Nesta terça-feira (10), o Grupo de Atuação Especial de Combate ao Crime Organizado (Gaeco) deflagrou, com apoio da Polícia Militar (Rota e Corregedoria) e da Corregedoria da Polícia Civil, a operação “Rêmora” em Piracicaba, com objetivo de desbaratar organização criminosa voltada à exploração de jogos de azar, lavagem de dinheiro e corrupção de agentes públicos.

Foram concedidos 12 mandados de prisão preventiva, dos quais foram cumpridos 10, restando 2 indivíduos foragidos, bem como 26 mandados de busca e apreensão.

Os alvos das buscas foram empresários e agentes públicos, dentre os quais um delegado de polícia, um policial civil e um policial militar, este preso durante a operação.

Durantes as buscas foram localizados diversos materiais relacionados a jogos de azar, lavagem de dinheiro e valores em dinheiro, inclusive com apreensão de dólares e euro em quantidade a ser apurada. Com um dos investigados foi localizada quantidade de anabolizantes e cigarros de origem clandestina e do Paraguai.

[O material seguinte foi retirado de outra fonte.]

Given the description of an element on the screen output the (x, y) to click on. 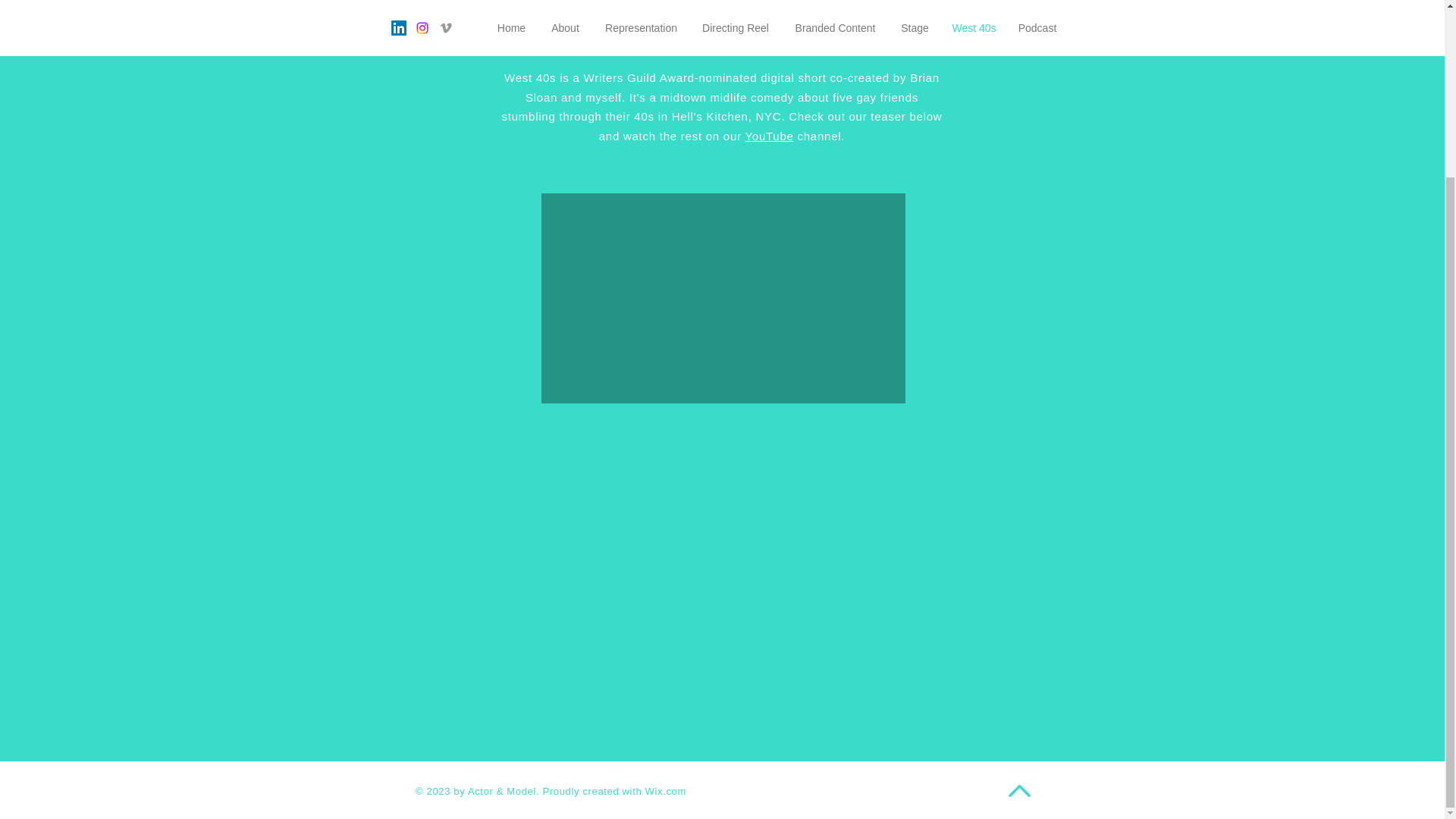
YouTube (768, 135)
External YouTube (723, 298)
Wix.com (665, 790)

A investigação teve início no final do ano de 2016 a partir de notícias relacionando os alvos com a exploração de jogos de azar.

Diligências de campo, de monitoramento, cruzamento de dados e interceptações telefônicas permitiram conhecer toda a estrutura da organização criminosa e seu modus operandi, que inclusive se valia de corrupção de agentes públicos, policiais civis e militar, para evitar apreensões de objetos e instrumentos de seu interesse.

A organização criminosa também conta com uma vasta rede de empresas que são utilizadas para a lavagem de dinheiro. A investigação aponta que, no período de cinco anos, o grupo movimentou mais de R$ 40 milhões.